C’est donc le cœur battant que je me fais piloter de corridor en corridor. Et je suis dons mes petits souliers car mon escorte porte les pantoufles. Au fond, quoi de plus normal que d’être guidée par un habitant de la maison. D’ailleurs il s’y retrouve beaucoup mieux que moi. Quand les portes de l’ascenseur se referment, mes chaussures se font encore plus étroites. C’est que je suis en minorité : une visiteuse pour (j’allais dire contre) trois patients dont l’un s’exprime avec une ardeur bien déroutante pour une pauvre profane comme moi.

On y arrive enfin.
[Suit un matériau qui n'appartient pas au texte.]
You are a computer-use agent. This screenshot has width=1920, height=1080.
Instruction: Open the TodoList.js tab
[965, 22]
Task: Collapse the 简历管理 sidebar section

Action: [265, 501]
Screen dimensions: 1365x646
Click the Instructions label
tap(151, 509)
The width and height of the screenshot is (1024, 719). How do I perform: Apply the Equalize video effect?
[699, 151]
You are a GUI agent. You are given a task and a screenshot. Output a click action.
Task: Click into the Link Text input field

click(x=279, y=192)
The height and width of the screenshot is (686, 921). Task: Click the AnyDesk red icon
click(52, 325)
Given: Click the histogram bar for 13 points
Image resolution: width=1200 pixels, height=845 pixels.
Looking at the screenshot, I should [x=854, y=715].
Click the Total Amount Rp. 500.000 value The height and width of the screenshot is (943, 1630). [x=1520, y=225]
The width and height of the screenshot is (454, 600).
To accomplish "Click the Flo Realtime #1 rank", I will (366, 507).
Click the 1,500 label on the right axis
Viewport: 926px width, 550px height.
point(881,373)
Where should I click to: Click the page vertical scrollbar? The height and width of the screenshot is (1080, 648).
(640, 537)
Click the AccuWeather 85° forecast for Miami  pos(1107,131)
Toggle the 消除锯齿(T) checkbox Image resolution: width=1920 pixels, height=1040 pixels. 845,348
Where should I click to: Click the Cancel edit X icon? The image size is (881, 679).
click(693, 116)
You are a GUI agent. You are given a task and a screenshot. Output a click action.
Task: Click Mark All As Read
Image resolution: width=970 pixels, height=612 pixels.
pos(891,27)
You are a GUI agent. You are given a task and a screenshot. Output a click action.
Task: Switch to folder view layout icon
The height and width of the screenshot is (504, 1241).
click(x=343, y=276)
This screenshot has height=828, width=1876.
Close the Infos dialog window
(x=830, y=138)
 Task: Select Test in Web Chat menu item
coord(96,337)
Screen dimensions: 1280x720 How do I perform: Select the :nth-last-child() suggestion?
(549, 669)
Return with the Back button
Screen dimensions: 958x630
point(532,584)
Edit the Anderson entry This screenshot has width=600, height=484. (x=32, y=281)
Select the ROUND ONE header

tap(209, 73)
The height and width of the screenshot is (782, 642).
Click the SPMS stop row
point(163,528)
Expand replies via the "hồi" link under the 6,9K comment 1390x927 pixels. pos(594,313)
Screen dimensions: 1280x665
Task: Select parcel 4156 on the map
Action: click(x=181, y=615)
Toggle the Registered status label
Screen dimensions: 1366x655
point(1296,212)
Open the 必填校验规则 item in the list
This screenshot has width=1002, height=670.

Après avoir montré patte blanche au poste de guet, la sentinelle déverrouille la porte de la section et la referme derrière moi. Dans le couloir, on me scrute, on me soupèse. Un impatient m’aborde avec un sans-gêne déconcertant, veut savoir qui je suis, où je vais, qu’est-ce que je fais ici. Je deviens une curiosité. La normalité se sent mal à l’aise.

Tout ce que je sais, c’est que la souffrance, devenue trop dense, a reflué et qu’il a craqué.

J’aperçois mon ami, étendu sur son lit, la face contre l’oreiller. Quand je l’effleure de ma main, il entrouve ses yeux fatigués. Fatigué… Je ne pose pas de questions. Tout ce que je sais, c’est que la souffrance, devenue trop dense, a reflué et qu’il a craqué. Tout ce qu’il voulait, c’est qu’ils le gardent à l’abri de l’extérieur, pour qu’il puisse se reposer un peu, quitte à se laisser observer par les Éminents pour un certain temps. Inondé, submergé… Voilà.

Nous ne nous disons presque rien. D’ailleurs, il n’y a rien à dire. On finit par user les mots à trop parler. Et que peuvent les mots contre le mal-à-en-crever ? Nous marchons un peu parmi les autres, qui marchent aussi ou qui nous regardent comme on regarde passer le train. Ils sont tous là à voir filer les heures, les jours, les semaines. Il y a les translucides qui traînent leur petit nuage avec eux, ceux dont on entend gronder l’orage et qui ont des éclairs dans les yeux.

Et il y a les autres qui pourraient être vous et moi, ceux dont on se demande ce qu’ils font là. Heureusement, on sait qu’ils sont détraqués, parce qu’autrement on ne le devinerait jamais. Alors on se met à soupçonner tout le monde, les infirmières, les médecins, les employés d’entretien. On ne sait plus à qui on o affaire, on essaie d’évaluer le statut à vue de nez. Alors si on angoisse trop, on cherche la présence de clés à la ceinture. C’est un signe qui ne trompe pas.

Quand je retourne chez moi, l’air vibre d’une façon différente. Ma petite journée insipide et à moitié morte a pris de l’ampleur et je me sens dilatée de l’intérieur.

Tous ces fous m’habitent et me parlent. C’est comme dans mes rêves. Je ne comprends pas ce qu’ils me disent mais combien je sens tous leurs bouleversements, leur désordre et leur désespérance. Car eux, ils n’ont plus la force de refouler leurs ordures. La poubelle déborde, le dépotoir est plein et l’incinérateur ne fonctionne plus.

Sur la rue, je regarde les passants, un par un. Certains s’activent, sérieux et préoccupés, d’autres vont tranquillement, décontractés ou encore traînassant, d’un air ennuyé. Je les ai observés, bien attentivement, des pieds à la tête, de face, de côté et j’ai cherché, mais en vain, chez chacun d’entre eux, le fameux trousseau de clés.